Quoth the standard (§11.2.2 in C++98 through C++11):

In absence of an access-specifier
for a base class, public is assumed
when the derived class is declared
struct and private is assumed when the class is declared class.

And just for completeness' sake, the more widely known difference between class and struct is defined in (11.2):

Member of a class defined with the
keyword class are private by
default. Members of a class defined
with the keywords struct or union
are public by default.

Additional difference: the keyword class can be used to declare template parameters, while the struct keyword cannot be so used.

When should you use a class vs a struct in C++?

The differences between a class and a struct in C++ is:

  • struct members and base classes/structs are public by default.
  • class members and base classes/struts are private by default.
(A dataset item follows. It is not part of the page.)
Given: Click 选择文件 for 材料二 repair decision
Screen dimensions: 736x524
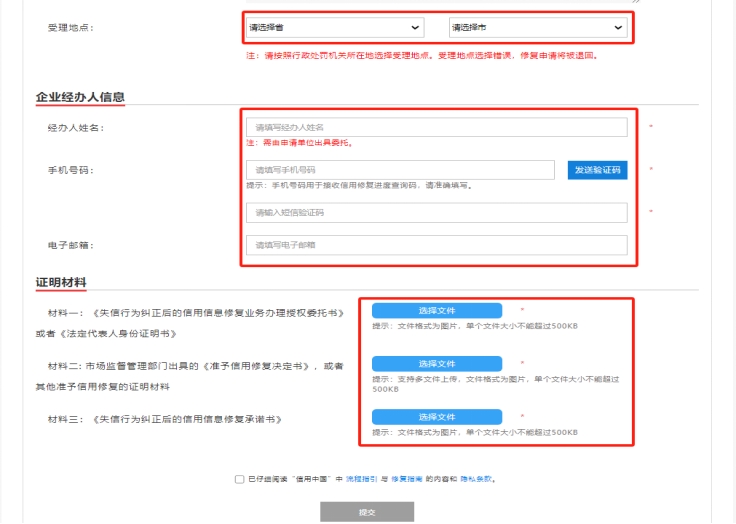Looking at the screenshot, I should [x=436, y=364].

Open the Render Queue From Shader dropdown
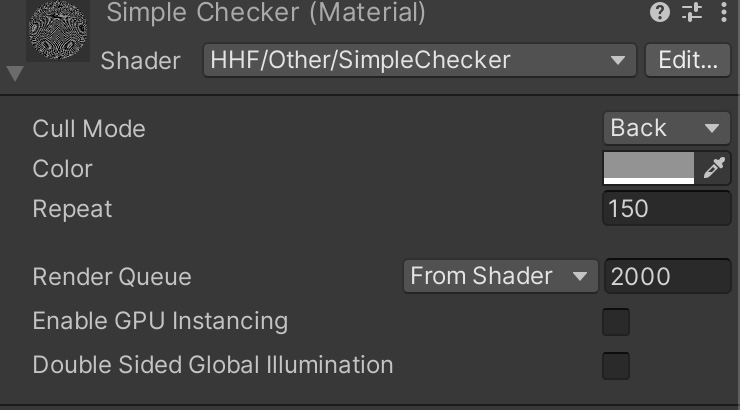(x=500, y=276)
Both classes and structs can have a mixture of public, protected and private members, can use inheritance and can have member functions.

I would recommend you:

  • use struct for plain-old-data structures without any class-like features;
  • use class when you make use of features such as private or protected members, non-default constructors and operators, etc.

What's the difference between struct and class in .NET?

In .NET, there are two categories of types, reference types and value types.

Structs are value types and classes are reference types.

The general difference is that a reference type lives on the heap, and a value type lives inline, that is, wherever it is your variable or field is defined.

A variable containing a value type contains the entire value type value. For a struct, that means that the variable contains the entire struct, with all its fields.

A variable containing a reference type contains a pointer, or a reference to somewhere else in memory where the actual value resides.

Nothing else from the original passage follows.